At least until my sister moved out too. Then what?
The room spun slightly when I stood up. I grabbed the empty coffee cups, needing something to do with my hands, needing to move before I said something stupid or started crying or threw up. Maybe all three.
“Well. That was unexpected.” I forced my voice to stay casual, even though talking made my head pound worse. Like my heart wasn’t hammering. Like the fluorescent kitchen light wasn’t making me want to die.
“She’s… she’s good at giving her employees flexibility.” His jaw worked, like he wanted to say something else.
I carried the cups to the kitchen, rinsed them in the sink. Watched the water swirl down the drain and tried to figure out what to say.
Tell him you’re falling for him. Just be honest.
But I’d been honest before—with Sebastian, with my parents, with the fucking SEC.
And look where that had gotten me: unemployed, publicly disgraced, and functionally homeless. And with a hangover that made me even more miserable than I'd already felt.
I dried my hands on a dish towel then turned to face him. He was still standing by the couch, watching me with that careful expression.
“So,” I said, aiming for practical. “I should probably move my stuff out of your room.”
“What? Why?”
“You’re going to need to pack up your stuff.” I shrugged like it was no big deal, like my throat wasn’t closing up. “I’ll get my stuff out of your way now, give you space to work. Plus it’s not like we need to keep sharing a bed, right? You told me to crash in your room because you weren’t here. But now you’re back, and you’ll be busy with Alex’s firm and packing and everything, so…”
He was looking at me like I’d just said something in a foreign language.
“If that’s what you want,” he said finally. His voice was quiet. Careful.
Of course it’s not what I want,I wanted to scream.I want you to tell me that you feel it too, that three weeks isn’t enough.
But I just smiled and said, “Yeah, it makes sense, right?”
“Right.” He nodded once. “I'll help you move your things.”
And that was somehow worse than if he’d argued. He was just… accepting it. Being respectful of my boundaries, not pushing back, giving me exactly what I’d asked for.
Because this was just temporary for him, a convenient arrangement while we were both here. Nothing worth fighting for.
Good. That’s good. Better to know now than get your heart broken later.
Moving my stuff took less than twenty minutes. I didn’t have much, just a mundane accumulation of clothes, books, and power cords. My hands shook slightly as I folded clothes—hangover tremors or emotions, who knew anymore?
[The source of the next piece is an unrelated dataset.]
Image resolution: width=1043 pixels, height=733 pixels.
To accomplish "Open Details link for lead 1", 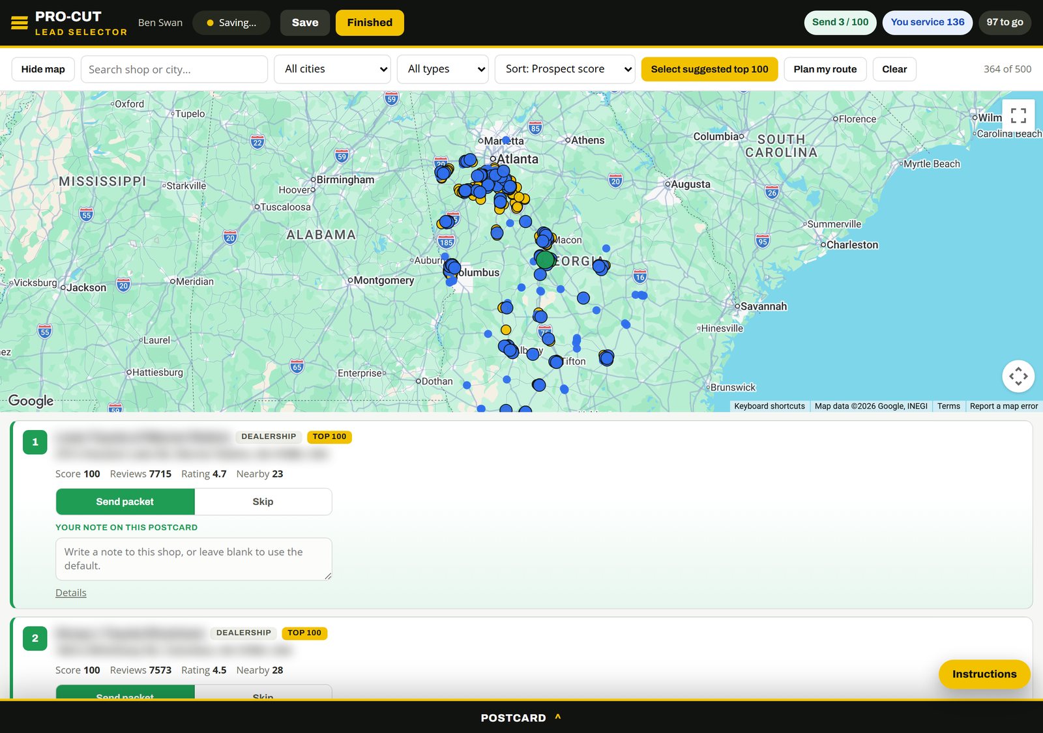I will tap(71, 593).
We moved in silence, careful not to touch or make eye contact. The air between us felt fragile, like one wrong word would shatter something neither of us knew how to name.
Connor set my duffel on the couch and stepped back. His hands went to his pockets like he didn’t know what to do with them. I sat down on the couch—my bed again, I guess—and stared at the duffel bag.
You’re going to be packing anyway.
The words echoed in my head. I’d said them out loud, made them real. And I’d made it easier for him by removing myself from his space.
“I have a shift at Donnelly’s,” I said, checking my phone even though I already knew what time it was. “I should get ready.”
“Right. And I should do some grocery shopping, then get some packing supplies. Maybe head to Alex’s office.”
We stood there for a beat too long, neither of us moving.
“I’ll see you later,” I said quickly, pulling on my jacket and shoving on my shoes, because if he stood there a moment longer looking morose, I might cry. Or worse, I might ask him to stay.
Yet I couldn’t ask him to give up a job he loved… and I couldn’t get a job where he lived. Even if he wanted me, I couldn't afford to follow him.